Texte à lire
Le Jean-Jean ne vaut pas mieux que la virago; seulement il est plus ridicule. A une époque où la rudesse des mœurs faisait qu'on n'en venait guère aux gros mots sans en venir aux coups, la Coutume de Senlis (1375), entre autres, édictait contre de tels maris cette punition joyeuse:

«Les maris qui se laissent battre par leurs femmes seront contrains et condemnés à chevaucher sur un âne, le visaige par devers la queue du dit âne.»

«Il y a, dit La Bruyère, telle femme qui anéantit ou qui enterre son mari, au point qu'il n'en est fait dans le monde aucune mention: vit-il encore, ne vit-il plus? On en doute. Il ne sert dans sa famille qu'à montrer l'exemple d'un silence timide et d'une parfaite soumission. Il ne lui est dû ni douaire, ni conventions; mais à cela près, et qu'il n'accouche pas, il est la femme, et elle le mari... Monsieur paie le rôtisseur et le cuisinier, et c'est toujours chez madame qu'on a soupé.»

Tout le monde peut mettre, sous ce portrait, le nom de quelque personne de connaissance, car, pour n'être pas très communs, les ménages institués sur ce modèle se rencontrent un peu partout. On lit dans l'ouvrage anglais Pensées d'une femme sur les femmes: «J'entendais un jour une femme mariée dire avec beaucoup de complaisance et de satisfaction: «Oh! monsieur m'épargne toute la peine dans l'intérieur du ménage; il fait le menu du dîner, va chez le boucher choisir la viande, paie toutes les notes, tient les comptes de la semaine, et ne me demande jamais de faire quoi que ce soit.» A part moi, je pensais: «Ma chère, si j'étais vous, j'aurais grand'honte et de moi-même et de M. X***.»

Le fait est qu'il n'y a pas à tirer vanité d'un tel renversement de devoirs, qui n'est évidemment qu'un pur désordre.

Objectif
Écrivez la suite du texte sur les ménages où le mari obéit à sa femme, à partir de sa dernière phrase.

Données fournies
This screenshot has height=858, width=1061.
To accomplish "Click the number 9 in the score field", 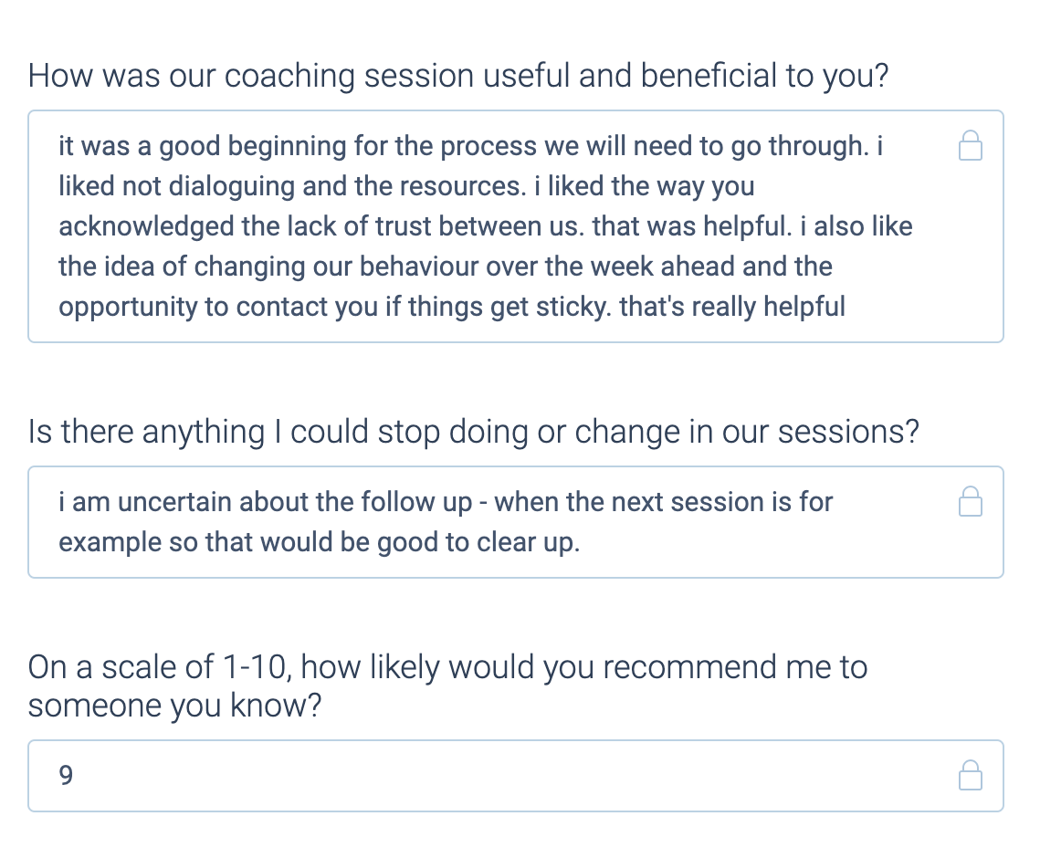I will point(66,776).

---

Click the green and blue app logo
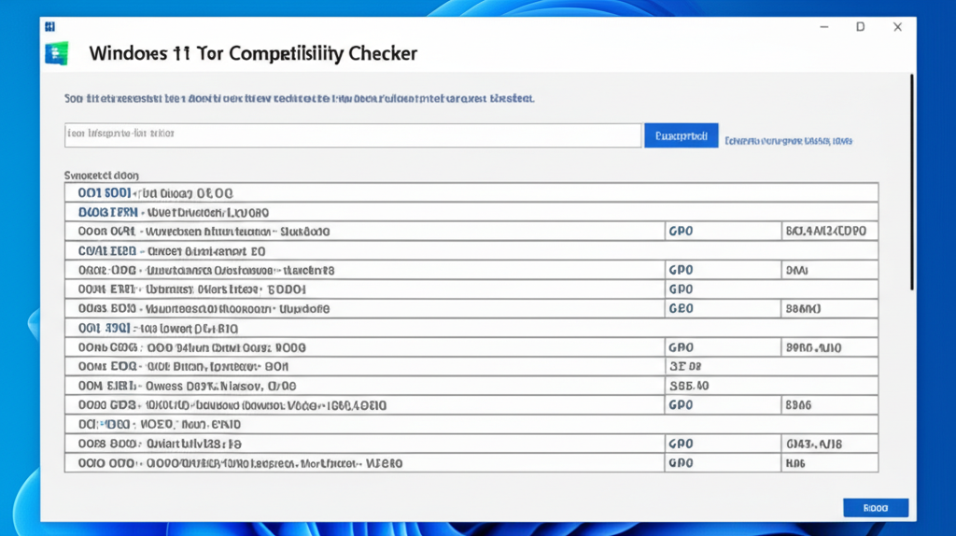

==

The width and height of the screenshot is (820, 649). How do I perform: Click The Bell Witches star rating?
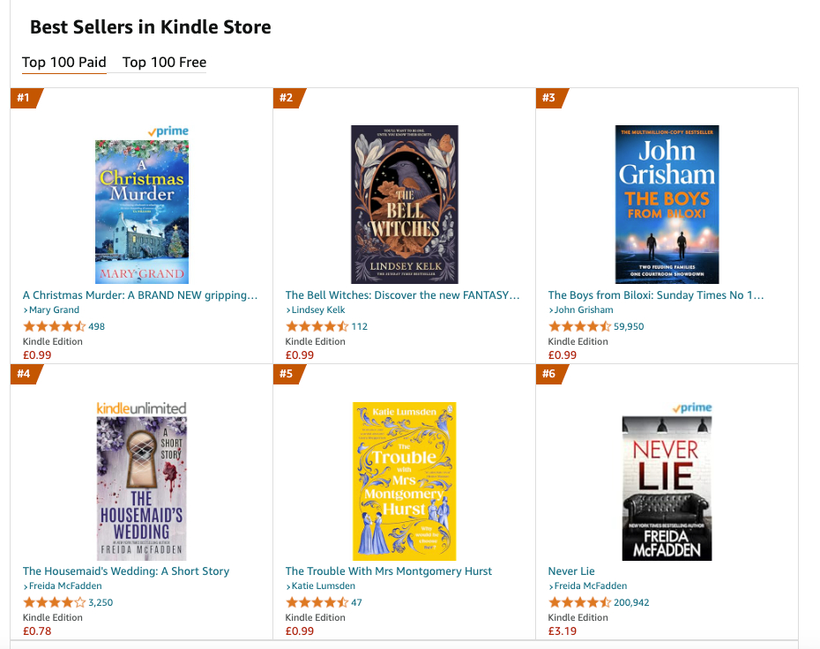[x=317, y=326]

Réponse
D'autres s'y prennent plus habilement, parce qu'au lieu d'être simplement des paresseuses ou des frivoles, elles sont ambitieuses et prétendent exercer leur gouvernement sur ce qui les regarde le moins. Madame de Rémusat nous donne le signalement de cette espèce.

«Combien de femmes, dit-elle, toujours prêtes, aux yeux du public, à satisfaire les fantaisies frivoles, à exécuter les ordres de détail, usent l'autorité d'un mari sur une foule de minuties, pour ressaisir la liberté dans les occasions qui les intéressent, et acquièrent, par ce mélange habile de la complaisance et de la ruse, une indépendance très effective», et très dangereuse, ajoutons-le.

Le mari qui s'ingère dans les choses du ménage par esprit tatillon, ou par un sentiment jaloux et déplacé de son autorité, ne fait pas de meilleure besogne. «Il y a beaucoup d'hommes qui exercent ou prétendent exercer une surveillance minutieuse sur les dépenses du ménage: très certainement il vaudrait toujours mieux qu'une femme eût toute l'autorité domestique. Nous sommes faites pour les détails, nous avons le goût et l'intelligence des petites choses, et nous savons mieux que les hommes nous faire obéir des subalternes, tout en commandant avec plus de douceur[33]

Ce sont là des raisons; mais il y en a une autre, celle qu'exprime trivialement, mais énergiquement, le proverbe: «Chacun son métier, etc.» Que fera la femme, si vous lui prenez ses fonctions? Ne craignez-vous pas qu'elle n'occupe à des pensées ou à des œuvres qui ne sont point faites pour vous plaire, les loisirs que vous lui créez? Et vous-même, ou vous êtes un membre inutile de la société, n'ayant rien à faire parmi vos semblables, ou vous négligez, pour usurper des soins qui ne sont pas les vôtres, les travaux qui vous incombent, les intérêts que vous avez à sauvegarder.

De son côté, suivant la judicieuse remarque d'Horace Raisson, «la femme tire sa considération de celle dont elle sait entourer son époux; elle doit donc toujours paraître s'en rapporter à ses lumières, surtout en présence de témoins.»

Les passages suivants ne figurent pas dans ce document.